*RECORDS FOR THIS EXERCISE*

Start of Block

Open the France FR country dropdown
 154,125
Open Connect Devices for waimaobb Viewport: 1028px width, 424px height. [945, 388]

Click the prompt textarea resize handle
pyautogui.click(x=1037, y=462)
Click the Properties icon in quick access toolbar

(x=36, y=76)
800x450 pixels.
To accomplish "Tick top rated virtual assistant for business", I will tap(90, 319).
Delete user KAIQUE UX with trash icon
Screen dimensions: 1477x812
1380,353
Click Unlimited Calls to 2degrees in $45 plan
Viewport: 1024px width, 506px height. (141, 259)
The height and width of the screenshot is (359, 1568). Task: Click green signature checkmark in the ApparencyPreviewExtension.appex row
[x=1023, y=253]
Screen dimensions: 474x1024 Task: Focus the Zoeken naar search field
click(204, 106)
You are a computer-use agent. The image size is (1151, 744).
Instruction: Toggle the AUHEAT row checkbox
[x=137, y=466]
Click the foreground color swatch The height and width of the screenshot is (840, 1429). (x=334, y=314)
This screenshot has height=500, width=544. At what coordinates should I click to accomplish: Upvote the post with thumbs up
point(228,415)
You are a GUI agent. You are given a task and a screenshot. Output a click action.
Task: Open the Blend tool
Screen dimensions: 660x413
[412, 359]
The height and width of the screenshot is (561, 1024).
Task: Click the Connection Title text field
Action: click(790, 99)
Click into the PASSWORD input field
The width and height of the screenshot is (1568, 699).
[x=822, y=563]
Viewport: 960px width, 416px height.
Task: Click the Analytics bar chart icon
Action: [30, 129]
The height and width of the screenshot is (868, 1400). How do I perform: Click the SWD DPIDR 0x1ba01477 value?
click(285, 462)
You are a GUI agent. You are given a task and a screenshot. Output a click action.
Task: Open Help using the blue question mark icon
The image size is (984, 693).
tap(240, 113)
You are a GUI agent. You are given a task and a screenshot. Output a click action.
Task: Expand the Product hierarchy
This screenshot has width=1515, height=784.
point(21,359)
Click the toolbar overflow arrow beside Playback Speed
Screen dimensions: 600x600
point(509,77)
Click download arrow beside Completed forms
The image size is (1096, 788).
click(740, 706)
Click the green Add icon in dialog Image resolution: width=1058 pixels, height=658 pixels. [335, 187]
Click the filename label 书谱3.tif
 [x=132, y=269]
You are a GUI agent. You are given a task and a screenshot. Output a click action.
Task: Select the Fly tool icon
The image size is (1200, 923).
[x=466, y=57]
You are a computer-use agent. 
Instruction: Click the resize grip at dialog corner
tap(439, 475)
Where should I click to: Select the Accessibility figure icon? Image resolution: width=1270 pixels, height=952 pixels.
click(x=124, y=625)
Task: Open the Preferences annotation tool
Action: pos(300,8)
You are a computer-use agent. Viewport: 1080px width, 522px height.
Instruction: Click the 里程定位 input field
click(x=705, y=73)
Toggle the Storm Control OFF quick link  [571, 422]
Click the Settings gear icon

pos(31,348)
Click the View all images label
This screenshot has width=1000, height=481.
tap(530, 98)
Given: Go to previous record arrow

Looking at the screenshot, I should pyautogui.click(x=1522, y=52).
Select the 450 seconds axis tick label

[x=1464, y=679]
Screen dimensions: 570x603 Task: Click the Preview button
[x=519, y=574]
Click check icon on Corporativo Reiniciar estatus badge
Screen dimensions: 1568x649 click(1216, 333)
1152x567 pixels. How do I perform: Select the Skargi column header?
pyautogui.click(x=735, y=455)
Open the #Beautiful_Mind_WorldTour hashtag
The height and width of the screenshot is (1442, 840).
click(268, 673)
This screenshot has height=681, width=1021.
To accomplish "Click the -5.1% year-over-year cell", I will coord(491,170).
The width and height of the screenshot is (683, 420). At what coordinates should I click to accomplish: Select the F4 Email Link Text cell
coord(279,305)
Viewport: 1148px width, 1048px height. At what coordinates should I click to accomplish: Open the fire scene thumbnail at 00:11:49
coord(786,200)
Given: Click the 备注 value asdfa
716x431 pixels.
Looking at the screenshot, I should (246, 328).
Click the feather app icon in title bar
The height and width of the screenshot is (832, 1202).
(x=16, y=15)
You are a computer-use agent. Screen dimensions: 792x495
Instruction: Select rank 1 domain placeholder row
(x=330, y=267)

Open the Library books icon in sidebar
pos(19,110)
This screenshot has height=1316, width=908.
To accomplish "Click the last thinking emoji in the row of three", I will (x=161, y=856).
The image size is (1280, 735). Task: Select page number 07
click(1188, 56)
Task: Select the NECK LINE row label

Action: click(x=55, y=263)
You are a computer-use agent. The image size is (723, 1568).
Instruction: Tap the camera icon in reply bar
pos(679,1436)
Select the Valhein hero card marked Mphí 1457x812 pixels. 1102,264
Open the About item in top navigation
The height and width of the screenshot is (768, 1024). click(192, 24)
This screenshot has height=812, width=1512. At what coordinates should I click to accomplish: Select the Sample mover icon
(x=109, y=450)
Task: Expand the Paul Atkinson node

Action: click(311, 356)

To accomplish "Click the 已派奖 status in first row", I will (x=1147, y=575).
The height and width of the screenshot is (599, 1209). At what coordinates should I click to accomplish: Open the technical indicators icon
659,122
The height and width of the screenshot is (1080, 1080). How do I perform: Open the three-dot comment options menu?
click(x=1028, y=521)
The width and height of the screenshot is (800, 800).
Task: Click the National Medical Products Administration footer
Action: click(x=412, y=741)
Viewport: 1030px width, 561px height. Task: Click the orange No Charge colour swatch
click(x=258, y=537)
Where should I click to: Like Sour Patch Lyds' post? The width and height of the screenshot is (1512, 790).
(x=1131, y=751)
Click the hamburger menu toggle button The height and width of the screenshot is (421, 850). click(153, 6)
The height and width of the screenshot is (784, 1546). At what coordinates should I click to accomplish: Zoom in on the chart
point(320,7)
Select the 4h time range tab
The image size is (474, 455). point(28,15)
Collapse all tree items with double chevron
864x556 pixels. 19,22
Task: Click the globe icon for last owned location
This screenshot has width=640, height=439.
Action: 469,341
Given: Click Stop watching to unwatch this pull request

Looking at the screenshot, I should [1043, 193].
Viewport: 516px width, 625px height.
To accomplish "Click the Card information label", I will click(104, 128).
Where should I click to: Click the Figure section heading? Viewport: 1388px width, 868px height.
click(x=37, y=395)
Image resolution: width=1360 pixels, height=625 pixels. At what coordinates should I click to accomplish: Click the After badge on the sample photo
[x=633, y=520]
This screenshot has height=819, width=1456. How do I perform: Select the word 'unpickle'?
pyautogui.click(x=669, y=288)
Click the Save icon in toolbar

End of Block

*WHAT THE EXERCISE ASKS*
Check each line above for the word "last", and copy the lines where it appears.

*PROBLEM SOLUTION*
To accomplish "Click the last thinking emoji in the row of three", I will (x=161, y=856).
Task: Click the globe icon for last owned location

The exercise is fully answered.